Dataset records:
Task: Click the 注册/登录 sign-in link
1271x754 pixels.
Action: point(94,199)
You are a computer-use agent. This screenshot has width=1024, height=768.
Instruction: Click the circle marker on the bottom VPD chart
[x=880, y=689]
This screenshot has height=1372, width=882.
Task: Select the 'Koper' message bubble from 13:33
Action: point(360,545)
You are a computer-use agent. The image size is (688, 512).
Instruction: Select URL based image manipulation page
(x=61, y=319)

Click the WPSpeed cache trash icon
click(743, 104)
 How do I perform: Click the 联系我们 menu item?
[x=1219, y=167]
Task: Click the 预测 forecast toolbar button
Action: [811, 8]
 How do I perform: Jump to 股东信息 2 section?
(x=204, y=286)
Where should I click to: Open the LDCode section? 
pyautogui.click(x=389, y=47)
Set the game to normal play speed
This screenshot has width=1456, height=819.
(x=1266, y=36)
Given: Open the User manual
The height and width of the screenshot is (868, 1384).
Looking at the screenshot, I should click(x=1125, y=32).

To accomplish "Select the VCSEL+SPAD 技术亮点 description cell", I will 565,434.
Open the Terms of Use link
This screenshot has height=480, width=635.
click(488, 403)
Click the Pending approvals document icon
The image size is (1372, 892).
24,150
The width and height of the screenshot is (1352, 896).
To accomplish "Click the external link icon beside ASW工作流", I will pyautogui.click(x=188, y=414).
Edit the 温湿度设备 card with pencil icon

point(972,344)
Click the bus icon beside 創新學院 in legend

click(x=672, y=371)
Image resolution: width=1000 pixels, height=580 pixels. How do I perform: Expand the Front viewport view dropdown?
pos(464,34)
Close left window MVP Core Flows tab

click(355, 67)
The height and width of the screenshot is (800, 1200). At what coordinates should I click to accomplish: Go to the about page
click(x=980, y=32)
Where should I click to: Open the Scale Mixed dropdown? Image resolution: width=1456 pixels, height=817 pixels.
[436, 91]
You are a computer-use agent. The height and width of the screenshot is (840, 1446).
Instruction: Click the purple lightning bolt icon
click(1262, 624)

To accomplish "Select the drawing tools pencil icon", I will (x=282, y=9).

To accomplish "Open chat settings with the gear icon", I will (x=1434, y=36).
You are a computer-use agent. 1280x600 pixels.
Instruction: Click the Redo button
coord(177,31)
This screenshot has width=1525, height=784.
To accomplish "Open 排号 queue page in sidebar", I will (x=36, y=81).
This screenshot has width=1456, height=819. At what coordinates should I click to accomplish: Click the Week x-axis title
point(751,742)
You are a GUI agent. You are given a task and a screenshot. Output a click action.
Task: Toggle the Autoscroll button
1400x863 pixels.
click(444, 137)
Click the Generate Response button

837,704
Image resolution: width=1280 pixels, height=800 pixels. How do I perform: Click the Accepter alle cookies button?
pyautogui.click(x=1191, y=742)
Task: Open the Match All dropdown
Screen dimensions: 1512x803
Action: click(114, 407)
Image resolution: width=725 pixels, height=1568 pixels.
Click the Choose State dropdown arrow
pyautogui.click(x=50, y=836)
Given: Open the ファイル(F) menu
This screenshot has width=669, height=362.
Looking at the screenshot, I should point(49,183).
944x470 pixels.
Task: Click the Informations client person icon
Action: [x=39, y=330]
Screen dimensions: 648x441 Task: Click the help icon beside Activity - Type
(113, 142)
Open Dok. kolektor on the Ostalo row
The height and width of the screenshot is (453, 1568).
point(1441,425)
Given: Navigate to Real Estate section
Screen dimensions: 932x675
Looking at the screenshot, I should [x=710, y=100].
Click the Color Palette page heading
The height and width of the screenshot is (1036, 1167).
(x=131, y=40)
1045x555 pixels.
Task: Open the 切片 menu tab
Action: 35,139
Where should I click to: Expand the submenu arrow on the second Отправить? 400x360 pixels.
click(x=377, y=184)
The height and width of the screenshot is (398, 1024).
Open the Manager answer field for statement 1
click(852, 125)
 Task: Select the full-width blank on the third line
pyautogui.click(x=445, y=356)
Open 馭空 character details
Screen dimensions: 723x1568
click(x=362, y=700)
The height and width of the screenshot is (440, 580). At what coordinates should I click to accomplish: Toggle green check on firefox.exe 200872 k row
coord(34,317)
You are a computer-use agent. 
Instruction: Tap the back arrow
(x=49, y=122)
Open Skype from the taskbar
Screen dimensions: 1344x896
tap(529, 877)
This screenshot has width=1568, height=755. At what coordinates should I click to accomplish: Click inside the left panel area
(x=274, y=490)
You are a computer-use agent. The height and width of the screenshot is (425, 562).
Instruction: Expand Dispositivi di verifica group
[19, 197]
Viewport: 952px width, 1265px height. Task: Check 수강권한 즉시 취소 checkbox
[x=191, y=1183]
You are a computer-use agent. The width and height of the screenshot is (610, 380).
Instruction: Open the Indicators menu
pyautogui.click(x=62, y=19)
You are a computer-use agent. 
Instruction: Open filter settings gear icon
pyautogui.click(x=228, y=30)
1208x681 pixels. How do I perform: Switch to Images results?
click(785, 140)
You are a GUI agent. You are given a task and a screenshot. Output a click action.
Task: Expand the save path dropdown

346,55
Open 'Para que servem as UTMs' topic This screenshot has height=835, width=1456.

Objective:
Repeat all of the items above, replacing each "computer-use agent" with "screen agent" and leaving everything else unchanged.

Result for this exercise:
Task: Click the 注册/登录 sign-in link
1271x754 pixels.
Action: point(94,199)
You are a screen agent. This screenshot has width=1024, height=768.
Instruction: Click the circle marker on the bottom VPD chart
[x=880, y=689]
This screenshot has height=1372, width=882.
Task: Select the 'Koper' message bubble from 13:33
Action: point(360,545)
You are a screen agent. The image size is (688, 512).
Instruction: Select URL based image manipulation page
(x=61, y=319)

Click the WPSpeed cache trash icon
click(743, 104)
 How do I perform: Click the 联系我们 menu item?
[x=1219, y=167]
Task: Click the 预测 forecast toolbar button
Action: [811, 8]
 How do I perform: Jump to 股东信息 2 section?
(x=204, y=286)
Where should I click to: Open the LDCode section? 
pyautogui.click(x=389, y=47)
Set the game to normal play speed
This screenshot has width=1456, height=819.
(x=1266, y=36)
Given: Open the User manual
The height and width of the screenshot is (868, 1384).
Looking at the screenshot, I should click(x=1125, y=32).

To accomplish "Select the VCSEL+SPAD 技术亮点 description cell", I will 565,434.
Open the Terms of Use link
This screenshot has height=480, width=635.
click(488, 403)
Click the Pending approvals document icon
The image size is (1372, 892).
24,150
The width and height of the screenshot is (1352, 896).
To accomplish "Click the external link icon beside ASW工作流", I will pyautogui.click(x=188, y=414).
Edit the 温湿度设备 card with pencil icon

point(972,344)
Click the bus icon beside 創新學院 in legend

click(x=672, y=371)
Image resolution: width=1000 pixels, height=580 pixels. How do I perform: Expand the Front viewport view dropdown?
pos(464,34)
Close left window MVP Core Flows tab

click(355, 67)
The height and width of the screenshot is (800, 1200). At what coordinates should I click to accomplish: Go to the about page
click(x=980, y=32)
Where should I click to: Open the Scale Mixed dropdown? Image resolution: width=1456 pixels, height=817 pixels.
[436, 91]
You are a screen agent. The height and width of the screenshot is (840, 1446).
Instruction: Click the purple lightning bolt icon
click(1262, 624)

To accomplish "Select the drawing tools pencil icon", I will (x=282, y=9).

To accomplish "Open chat settings with the gear icon", I will (x=1434, y=36).
You are a screen agent. 1280x600 pixels.
Instruction: Click the Redo button
coord(177,31)
This screenshot has width=1525, height=784.
To accomplish "Open 排号 queue page in sidebar", I will (x=36, y=81).
This screenshot has width=1456, height=819. At what coordinates should I click to accomplish: Click the Week x-axis title
point(751,742)
You are a GUI agent. You are given a task and a screenshot. Output a click action.
Task: Toggle the Autoscroll button
1400x863 pixels.
click(444, 137)
Click the Generate Response button

837,704
Image resolution: width=1280 pixels, height=800 pixels. How do I perform: Click the Accepter alle cookies button?
pyautogui.click(x=1191, y=742)
Task: Open the Match All dropdown
Screen dimensions: 1512x803
Action: click(114, 407)
Image resolution: width=725 pixels, height=1568 pixels.
Click the Choose State dropdown arrow
pyautogui.click(x=50, y=836)
Given: Open the ファイル(F) menu
This screenshot has width=669, height=362.
Looking at the screenshot, I should point(49,183).
944x470 pixels.
Task: Click the Informations client person icon
Action: [x=39, y=330]
Screen dimensions: 648x441 Task: Click the help icon beside Activity - Type
(113, 142)
Open Dok. kolektor on the Ostalo row
The height and width of the screenshot is (453, 1568).
point(1441,425)
Given: Navigate to Real Estate section
Screen dimensions: 932x675
Looking at the screenshot, I should [x=710, y=100].
Click the Color Palette page heading
The height and width of the screenshot is (1036, 1167).
(x=131, y=40)
1045x555 pixels.
Task: Open the 切片 menu tab
Action: 35,139
Where should I click to: Expand the submenu arrow on the second Отправить? 400x360 pixels.
click(x=377, y=184)
The height and width of the screenshot is (398, 1024).
Open the Manager answer field for statement 1
click(852, 125)
 Task: Select the full-width blank on the third line
pyautogui.click(x=445, y=356)
Open 馭空 character details
Screen dimensions: 723x1568
click(x=362, y=700)
The height and width of the screenshot is (440, 580). At what coordinates should I click to accomplish: Toggle green check on firefox.exe 200872 k row
coord(34,317)
You are a screen agent. 
Instruction: Tap the back arrow
(x=49, y=122)
Open Skype from the taskbar
Screen dimensions: 1344x896
tap(529, 877)
This screenshot has width=1568, height=755. At what coordinates should I click to accomplish: Click inside the left panel area
(x=274, y=490)
You are a screen agent. The height and width of the screenshot is (425, 562).
Instruction: Expand Dispositivi di verifica group
[19, 197]
Viewport: 952px width, 1265px height. Task: Check 수강권한 즉시 취소 checkbox
[x=191, y=1183]
You are a screen agent. The width and height of the screenshot is (610, 380).
Instruction: Open the Indicators menu
pyautogui.click(x=62, y=19)
You are a screen agent. 
Instruction: Open filter settings gear icon
pyautogui.click(x=228, y=30)
1208x681 pixels. How do I perform: Switch to Images results?
click(785, 140)
You are a GUI agent. You are given a task and a screenshot. Output a click action.
Task: Expand the save path dropdown

346,55
Open 'Para que servem as UTMs' topic This screenshot has height=835, width=1456.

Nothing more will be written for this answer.